パフォーマンスが上がらなかったレディングとの一戦
薄暮の中で始まった試合は奇妙な一戦になった。
首位を独走するマンチェスター・ユナイテッドの相手は、降格圏に低迷する上、試合の5日前に監督を解任したばかりのレディング。試合開始の約3時間前には、2位で追走するマンチェスター・シティーがエバートンに完敗していた。
快勝でマンCとの勝ち点差を15に広げるお膳立ては見事に整っていた。しかし、結果は1-0の小差の勝利。ファーガソン監督も求めていたような試合でないことを率直に認めた。
「今季は大半の試合でいいプレーを見せてきた。しかし、今日のパフォーマンスは勝ち点15をリードするような内容ではなかった」
チームがリズムを欠いたのも無理はない。10日のFAカップ準々決勝のチェルシー戦から香川をはじめ、先発選手を8人も入れ替えてきた。フォーメーションもルーニーとファン・ペルシーを2トップにした4-4-2。
今となってはレトロな雰囲気も漂う布陣で始まったが、その後の90分間には3トップや4-2-3-1なども登場した。
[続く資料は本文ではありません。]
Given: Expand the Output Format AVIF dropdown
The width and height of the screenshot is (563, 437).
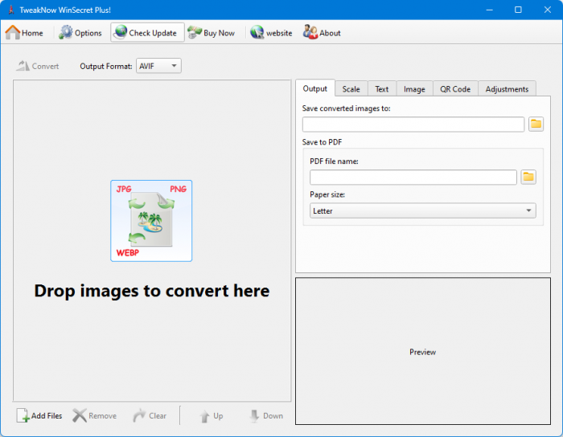Looking at the screenshot, I should pos(158,66).
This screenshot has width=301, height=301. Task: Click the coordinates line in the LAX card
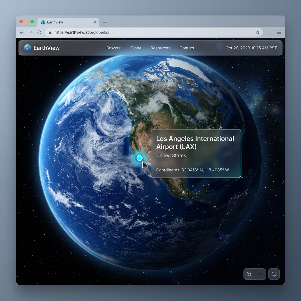pos(193,170)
しかし、臨機応変というよりも機能しないチームへのてこ入れにしか見えなかった。とてもリーグを独走するチームのサッカーではなかったが、幸いにもゴールは早い時間帯に訪れた。
21分、DFファーディナンドが往年のリベロのように攻撃参加。レディングのペナルティーエリア近くまで持ち込むと、パスを受けたルーニーが相手DFに当てながらゴールを奪った。結果的に追加点は生まれなかったが、攻撃に全く迫力を欠くレディング相手では最少得点だけで十分だった。